* **Exercise objective**
Go through the listing below and reproduce it word for word.

* **Data records**

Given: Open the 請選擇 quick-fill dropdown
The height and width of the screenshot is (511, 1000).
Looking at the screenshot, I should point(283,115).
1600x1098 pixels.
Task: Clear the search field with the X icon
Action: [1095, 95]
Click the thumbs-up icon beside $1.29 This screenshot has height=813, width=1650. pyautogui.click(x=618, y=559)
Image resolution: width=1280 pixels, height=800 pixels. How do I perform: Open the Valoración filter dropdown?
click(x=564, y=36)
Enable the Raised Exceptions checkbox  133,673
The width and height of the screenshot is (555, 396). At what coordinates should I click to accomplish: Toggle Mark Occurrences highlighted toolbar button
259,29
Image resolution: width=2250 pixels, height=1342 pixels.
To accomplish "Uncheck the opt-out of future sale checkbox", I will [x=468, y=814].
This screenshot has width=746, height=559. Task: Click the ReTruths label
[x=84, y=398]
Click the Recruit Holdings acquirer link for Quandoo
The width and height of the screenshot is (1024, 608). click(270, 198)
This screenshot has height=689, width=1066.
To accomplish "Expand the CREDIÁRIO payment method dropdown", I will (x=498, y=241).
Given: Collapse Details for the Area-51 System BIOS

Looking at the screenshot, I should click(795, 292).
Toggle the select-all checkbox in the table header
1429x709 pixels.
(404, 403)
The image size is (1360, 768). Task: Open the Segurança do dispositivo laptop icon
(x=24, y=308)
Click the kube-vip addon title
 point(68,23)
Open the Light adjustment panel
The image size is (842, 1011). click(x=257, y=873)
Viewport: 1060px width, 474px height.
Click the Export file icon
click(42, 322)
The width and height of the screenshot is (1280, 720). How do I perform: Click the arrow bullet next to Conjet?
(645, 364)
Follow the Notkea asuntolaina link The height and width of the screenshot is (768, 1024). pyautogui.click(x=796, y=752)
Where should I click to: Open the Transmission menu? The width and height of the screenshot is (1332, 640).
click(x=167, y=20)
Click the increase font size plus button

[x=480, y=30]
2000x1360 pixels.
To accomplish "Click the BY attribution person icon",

* **Solution for this problem**
Given: Open the 請選擇 quick-fill dropdown
The height and width of the screenshot is (511, 1000).
Looking at the screenshot, I should point(283,115).
1600x1098 pixels.
Task: Clear the search field with the X icon
Action: [1095, 95]
Click the thumbs-up icon beside $1.29 This screenshot has height=813, width=1650. pyautogui.click(x=618, y=559)
Image resolution: width=1280 pixels, height=800 pixels. How do I perform: Open the Valoración filter dropdown?
click(x=564, y=36)
Enable the Raised Exceptions checkbox  133,673
The width and height of the screenshot is (555, 396). At what coordinates should I click to accomplish: Toggle Mark Occurrences highlighted toolbar button
259,29
Image resolution: width=2250 pixels, height=1342 pixels.
To accomplish "Uncheck the opt-out of future sale checkbox", I will [x=468, y=814].
This screenshot has width=746, height=559. Task: Click the ReTruths label
[x=84, y=398]
Click the Recruit Holdings acquirer link for Quandoo
The width and height of the screenshot is (1024, 608). click(270, 198)
This screenshot has height=689, width=1066.
To accomplish "Expand the CREDIÁRIO payment method dropdown", I will (x=498, y=241).
Given: Collapse Details for the Area-51 System BIOS

Looking at the screenshot, I should click(795, 292).
Toggle the select-all checkbox in the table header
1429x709 pixels.
(404, 403)
The image size is (1360, 768). Task: Open the Segurança do dispositivo laptop icon
(x=24, y=308)
Click the kube-vip addon title
 point(68,23)
Open the Light adjustment panel
The image size is (842, 1011). click(x=257, y=873)
Viewport: 1060px width, 474px height.
Click the Export file icon
click(42, 322)
The width and height of the screenshot is (1280, 720). How do I perform: Click the arrow bullet next to Conjet?
(645, 364)
Follow the Notkea asuntolaina link The height and width of the screenshot is (768, 1024). pyautogui.click(x=796, y=752)
Where should I click to: Open the Transmission menu? The width and height of the screenshot is (1332, 640).
click(x=167, y=20)
Click the increase font size plus button

[x=480, y=30]
2000x1360 pixels.
To accomplish "Click the BY attribution person icon",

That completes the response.